The C-APP domain of APP is required for high-affinity interaction of the APP ectodomain with DR6. A, Schematic diagram of the domain structure of APP, and nomenclature used for AP-fusion proteins. GF-like, Growth factor-like domain; CuBD, copper binding domain; TM, transmembrane domain; Cyto, cytoplasmic domain. Note that the APP ectodomain fragments studies here (sAPPβ, N-APP, sAPP-E2, and C-APP) do not include the Aβ sequence. B, COS-7 cells were transfected with constructs for DCC (control) or full-length DR6 or APP. Two days after transfection, cells were incubated with DCC-AP (control), DR6-AP (aas: 1–349), or sAPPβ-AP (aa 1–596) fusion proteins and tested for binding using an AP substrate. Control (DCC-transfected) cells showed negligible background AP activity and no binding for any of the AP fusions proteins. COS-7 cells expressing DR6 showed a specific interaction with sAPPβ-AP, but not with either DCC-AP or DR6-AP proteins. Further, COS-7 cells expressing APP showed a specific interaction with DR6-AP, but not with either of the DCC-AP or sAPPβ-AP proteins. C, To delineate the minimal region of APP that mediates interaction with DR6, COS-7 cells expressing DCC (control) or DR6 were incubated with N-APP-AP (aa 1–286), sAPP-E2-AP (aa 287–596), or C-APP-AP (aa 287–506) fusion proteins. Only sAPP-E2-AP and C-APP-AP showed specific binding to DR6-expressing cells, whereas no detectable N-APP-AP binding was observed.
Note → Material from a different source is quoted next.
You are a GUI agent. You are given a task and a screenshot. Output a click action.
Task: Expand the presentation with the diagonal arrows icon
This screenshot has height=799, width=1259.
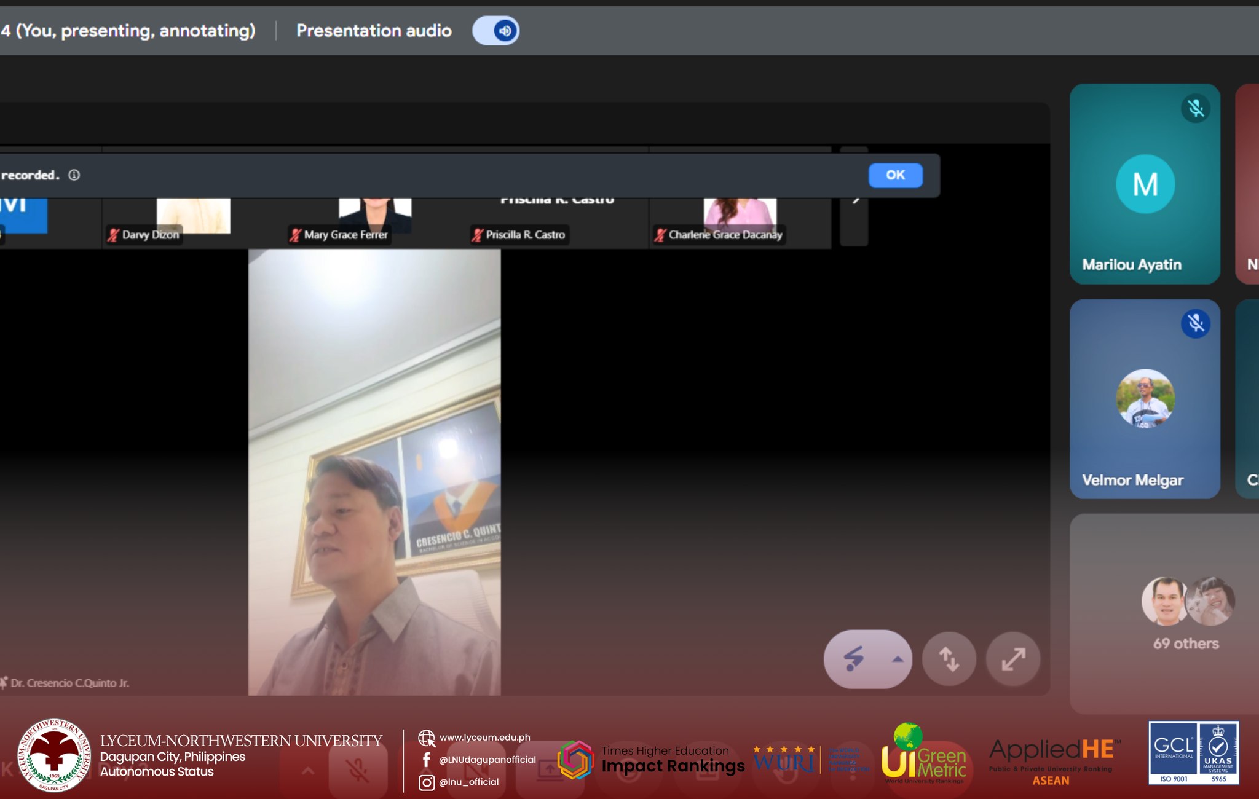1012,659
D, Direct interaction between the ectodomains of DR6 and APP was determined by immunoprecipitation. DR6-Fc and DCC- Fc fusion proteins from HEK293 supernatants were immobilized on protein A/G agarose beads and incubated with HIS-tagged sAPPβ, C-APP, or N-APP proteins. DR6-Fc, but not DCC-Fc, selectively immunoprecipitated both sAPPβ-HIS and C-APP-HIS, but not N-APP-HIS. E, The affinity of the interaction of DR6 and APP was assessed by ELISA. Consistent with the cell-binding and immunoprecipitation data, DR6-Fc shows a specific and high-affinity interaction with wells coated with sAPP-HIS (EC₅₀ = 1.4 nm) or C-APP-HIS (EC₅₀ = 10.1 nm) proteins, but not N-APP-HIS-coated wells.